2014-06-23 Thread Jukka Zitting
Hi,

On Mon, Jun 23, 2014 at 3:30 AM, Thomas Mueller muel...@adobe.com wrote:
Right. I don't believe the cost of the index lookup is significant (at
least in the asymptotic sense) compared to the overall cost of
executing a query.

 Sorry, I don't understand. The cost of the index lookup *is* significant
 of course, specially if the nodes are not in the cache (which is very
 common). In which case, index lookup can contribute to about 50% of the
 overall cost of a query (if, let's assume, one disk read is needed for the
 index lookup, and one disk read is needed to read the actual node).

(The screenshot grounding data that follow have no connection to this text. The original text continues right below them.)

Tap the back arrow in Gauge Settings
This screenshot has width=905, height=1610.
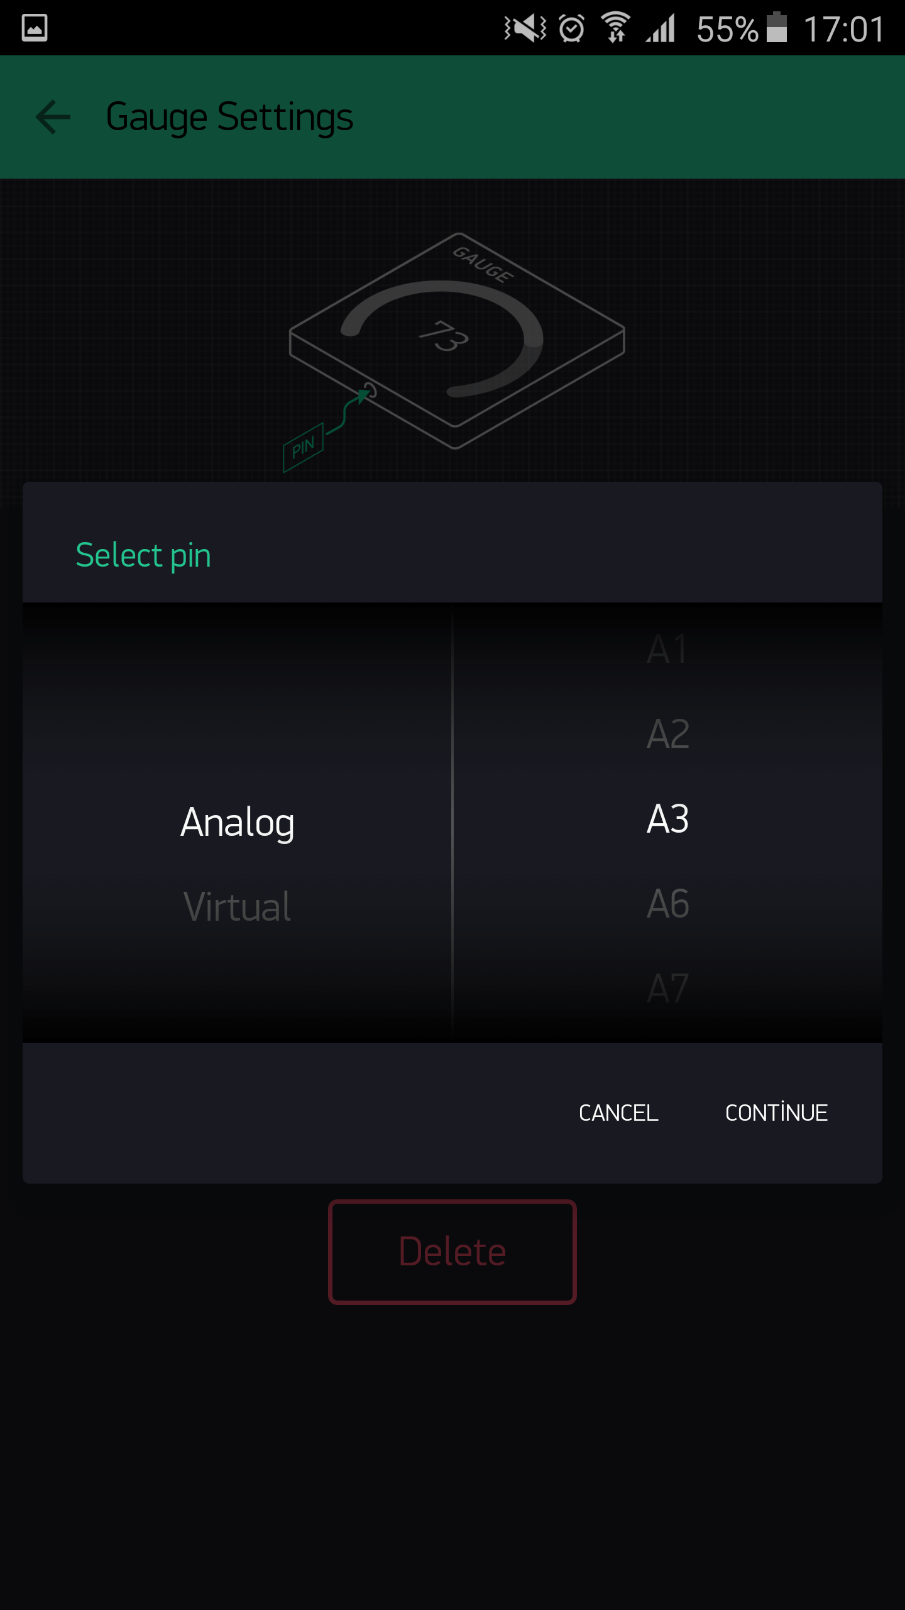53,117
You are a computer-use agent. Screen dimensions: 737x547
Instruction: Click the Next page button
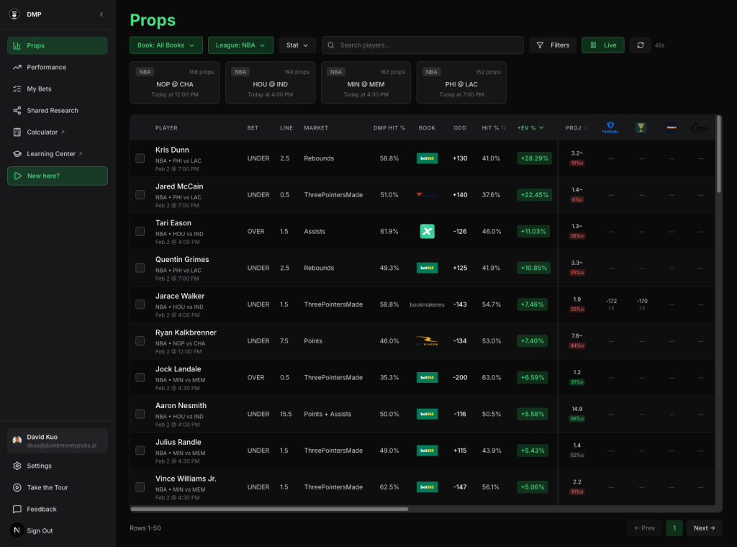(x=704, y=528)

The problem with that assumption is that typically a single disk read
to the index would return n paths, whereas loading those n nodes might
well take n more disk reads.

Similarly for the Solr case you mention: There is some overhead in the
network roundtrip, but the search server will typically reply with the
list of all matching paths in a single roundtrip, whereas then loading
those matching nodes will (at least with our current code) require
O(n) network roundtrips or disk reads.

 For a covering index -
 http://stackoverflow.com/questions/62137/what-is-a-covered-index - the
 index lookup is nearly 100% of the query cost.

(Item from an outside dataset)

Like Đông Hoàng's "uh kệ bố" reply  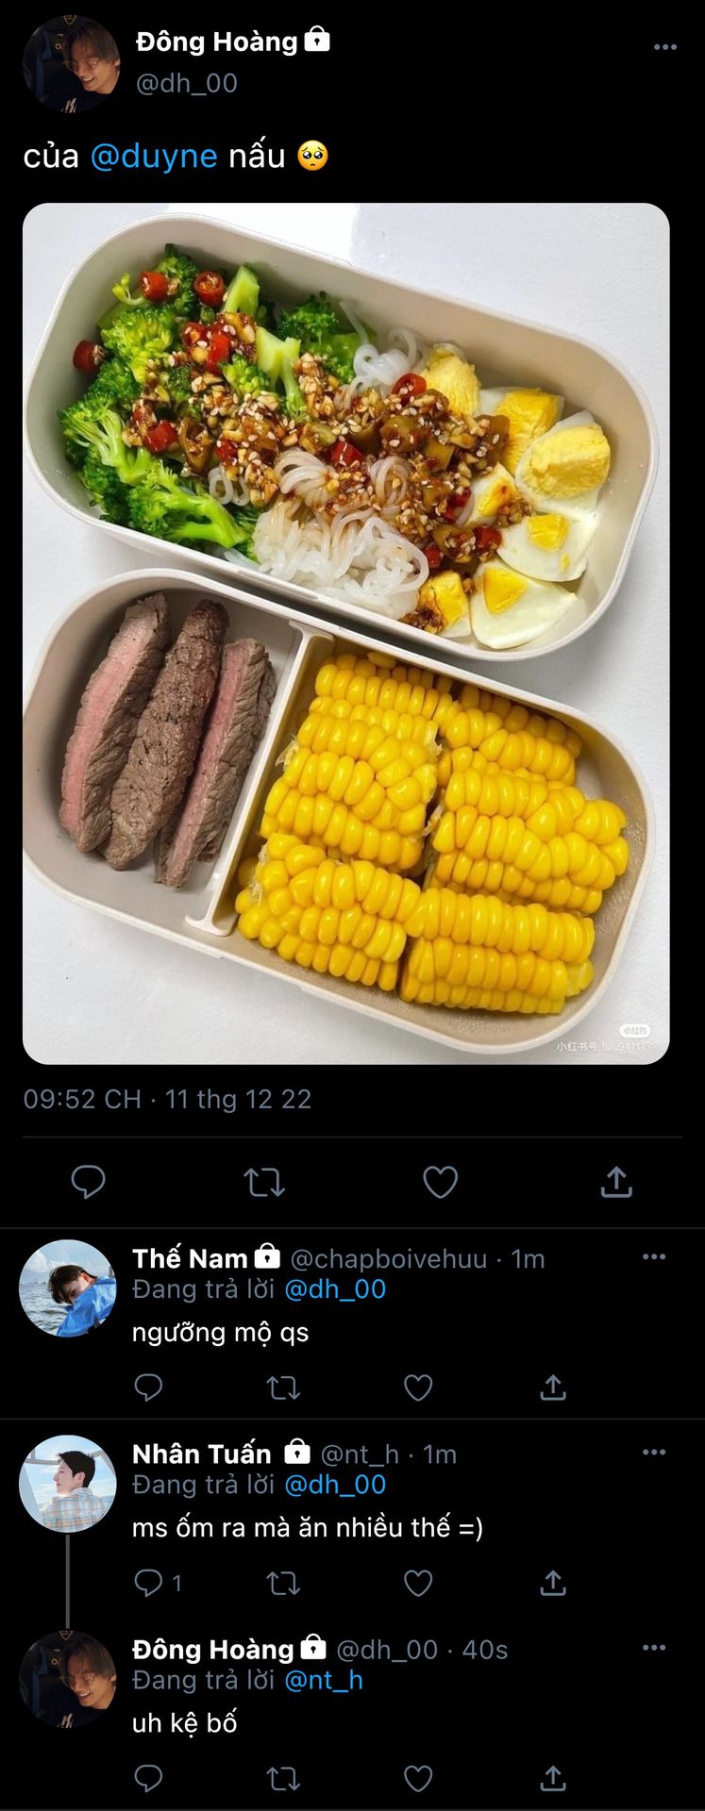pos(418,1779)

Sure, but we don't use a covered index. At least in the current design
the query engine will always load all the matching nodes, regardless
of any extra information stored in the index. Thus we can't use the
performance of the index lookup as an accurate estimate of the overall
query performance.

 in the asymptotic sense

 Sorry could you translate that for me please? :-)

In the Big-O sense.

The overhead of the index lookup is probably significant when only few
matching paths are returned (the UUID index would be the ultimate
example), but in those cases query performance is probably best
optimized in other ways (caching, configuration, profiling, etc.) than
making a more accurate estimate of the index lookup performance,
especially since in most such cases there is only a single index with
exact matches.

When the number of matching paths becomes large, say in the 1k-1M
range, the relative performance overhead of different query indexes
becomes less of an issue. For example, say index A returns 10k
matching paths in 100ms and index B returns 20k less accurately
matching paths in just 10ms. If accessing each node takes 1ms on
average, the significantly faster performance of index B is totally
irrelevant to the overall time it takes to execute the full query.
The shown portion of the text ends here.